Daher konnte man Matrix auf verschiedene Weisen sehen - der Film funktionierte als realistischer Action SciFi Film, auf philosophischer und theologischer Ebene.
2+3 hingegen haben den realistischen Aspekt außen vorgelassen, da die Trainstation, Neos Sicht der Maschinen (der gelbe Code) und daß Neo die Maschinen in der Realen Welt aufhalten konnte nicht realistisch erklärbar sind. Ohne die Akzeptanz der theologisch-philosophischen Ebene sind die beiden Filme nicht erklärbar.

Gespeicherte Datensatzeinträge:
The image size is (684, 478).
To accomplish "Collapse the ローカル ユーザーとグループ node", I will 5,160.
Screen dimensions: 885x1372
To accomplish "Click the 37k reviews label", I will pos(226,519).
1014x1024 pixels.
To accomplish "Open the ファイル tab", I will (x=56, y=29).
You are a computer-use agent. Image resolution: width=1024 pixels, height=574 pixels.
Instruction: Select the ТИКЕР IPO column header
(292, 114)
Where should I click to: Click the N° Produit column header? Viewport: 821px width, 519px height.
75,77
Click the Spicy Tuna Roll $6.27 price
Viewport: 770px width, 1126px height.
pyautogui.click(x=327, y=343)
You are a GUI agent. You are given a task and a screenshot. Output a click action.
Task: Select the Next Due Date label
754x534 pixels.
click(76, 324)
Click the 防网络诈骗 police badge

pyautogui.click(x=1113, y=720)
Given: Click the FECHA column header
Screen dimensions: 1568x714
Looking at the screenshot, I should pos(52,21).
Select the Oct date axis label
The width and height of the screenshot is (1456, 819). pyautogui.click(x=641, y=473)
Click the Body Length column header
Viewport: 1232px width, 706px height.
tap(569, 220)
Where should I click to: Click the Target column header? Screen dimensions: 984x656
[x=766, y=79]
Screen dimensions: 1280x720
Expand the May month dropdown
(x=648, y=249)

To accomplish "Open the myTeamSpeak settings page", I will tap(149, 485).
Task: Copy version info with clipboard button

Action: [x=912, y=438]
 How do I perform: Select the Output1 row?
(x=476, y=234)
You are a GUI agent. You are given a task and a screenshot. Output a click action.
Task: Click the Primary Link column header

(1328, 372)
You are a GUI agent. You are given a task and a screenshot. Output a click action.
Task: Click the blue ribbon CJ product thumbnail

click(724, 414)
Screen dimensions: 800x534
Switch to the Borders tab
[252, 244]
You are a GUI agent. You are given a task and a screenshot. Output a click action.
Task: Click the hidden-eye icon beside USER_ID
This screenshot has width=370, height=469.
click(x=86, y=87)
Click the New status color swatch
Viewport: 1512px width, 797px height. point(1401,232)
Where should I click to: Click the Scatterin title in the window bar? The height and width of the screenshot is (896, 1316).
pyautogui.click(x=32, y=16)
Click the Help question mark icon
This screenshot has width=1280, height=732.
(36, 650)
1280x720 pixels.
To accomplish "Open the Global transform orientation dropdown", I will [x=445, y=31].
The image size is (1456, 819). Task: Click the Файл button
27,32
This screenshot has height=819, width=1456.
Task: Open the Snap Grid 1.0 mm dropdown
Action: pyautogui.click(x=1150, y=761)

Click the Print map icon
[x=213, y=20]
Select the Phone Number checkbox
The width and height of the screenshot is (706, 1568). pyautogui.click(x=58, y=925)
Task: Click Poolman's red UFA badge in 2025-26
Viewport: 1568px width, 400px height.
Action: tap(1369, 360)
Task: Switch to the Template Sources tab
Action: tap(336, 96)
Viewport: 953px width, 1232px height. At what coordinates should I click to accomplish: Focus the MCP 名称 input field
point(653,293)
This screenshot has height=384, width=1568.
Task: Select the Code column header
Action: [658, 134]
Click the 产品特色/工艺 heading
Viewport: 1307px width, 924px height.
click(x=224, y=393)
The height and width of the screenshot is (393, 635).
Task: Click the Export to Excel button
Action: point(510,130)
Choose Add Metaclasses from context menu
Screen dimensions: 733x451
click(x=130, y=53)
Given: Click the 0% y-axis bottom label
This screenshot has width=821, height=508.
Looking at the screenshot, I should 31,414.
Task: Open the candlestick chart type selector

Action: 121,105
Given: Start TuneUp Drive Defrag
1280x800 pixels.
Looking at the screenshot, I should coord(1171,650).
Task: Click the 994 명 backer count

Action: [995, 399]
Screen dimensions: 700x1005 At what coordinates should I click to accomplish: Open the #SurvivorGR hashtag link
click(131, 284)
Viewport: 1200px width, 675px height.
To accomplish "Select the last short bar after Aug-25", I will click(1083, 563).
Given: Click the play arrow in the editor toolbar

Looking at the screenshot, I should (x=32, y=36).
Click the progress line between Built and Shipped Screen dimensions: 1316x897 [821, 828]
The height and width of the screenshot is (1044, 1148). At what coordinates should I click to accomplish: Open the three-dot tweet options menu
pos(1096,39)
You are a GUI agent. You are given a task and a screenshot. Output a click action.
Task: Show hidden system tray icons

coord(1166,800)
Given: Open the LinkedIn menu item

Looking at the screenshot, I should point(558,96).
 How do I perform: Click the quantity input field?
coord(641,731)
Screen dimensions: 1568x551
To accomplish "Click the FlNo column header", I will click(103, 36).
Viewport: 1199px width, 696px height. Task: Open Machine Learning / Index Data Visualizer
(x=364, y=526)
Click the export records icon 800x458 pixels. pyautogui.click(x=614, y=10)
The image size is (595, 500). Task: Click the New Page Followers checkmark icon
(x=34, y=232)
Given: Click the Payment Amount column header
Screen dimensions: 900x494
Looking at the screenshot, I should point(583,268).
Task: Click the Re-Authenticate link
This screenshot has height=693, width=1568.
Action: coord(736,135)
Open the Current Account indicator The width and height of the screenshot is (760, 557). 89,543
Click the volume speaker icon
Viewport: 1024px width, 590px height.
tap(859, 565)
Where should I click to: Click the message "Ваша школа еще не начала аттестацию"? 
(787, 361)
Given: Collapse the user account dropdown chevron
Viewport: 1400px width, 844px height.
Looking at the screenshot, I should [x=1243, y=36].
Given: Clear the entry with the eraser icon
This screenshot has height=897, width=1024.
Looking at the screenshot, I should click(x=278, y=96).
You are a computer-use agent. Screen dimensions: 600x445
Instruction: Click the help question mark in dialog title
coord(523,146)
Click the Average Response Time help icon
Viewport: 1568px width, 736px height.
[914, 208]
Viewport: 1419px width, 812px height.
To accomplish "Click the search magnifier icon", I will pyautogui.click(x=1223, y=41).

→ FOLGENDES BEARBEITEN
[1] Nennen Sie alle Dinge, die laut dem Text über die Matrix-Filme in Teil 2 und 3 nicht realistisch erklärbar sind.
[2] Schreiben Sie aus dem Text über die Matrix-Filme den Abschnitt ab, der bei „Daher konnte man“ beginnt und bei „Filme nicht erklärbar.“ endet.
Die Auflistung spielt hierfür keine Rolle.

→ LÖSUNGEN
[1] die Trainstation; Neos Sicht der Maschinen (der gelbe Code); daß Neo die Maschinen in der Realen Welt aufhalten konnte

[2]
Daher konnte man Matrix auf verschiedene Weisen sehen - der Film funktionierte als realistischer Action SciFi Film, auf philosophischer und theologischer Ebene.
2+3 hingegen haben den realistischen Aspekt außen vorgelassen, da die Trainstation, Neos Sicht der Maschinen (der gelbe Code) und daß Neo die Maschinen in der Realen Welt aufhalten konnte nicht realistisch erklärbar sind. Ohne die Akzeptanz der theologisch-philosophischen Ebene sind die beiden Filme nicht erklärbar.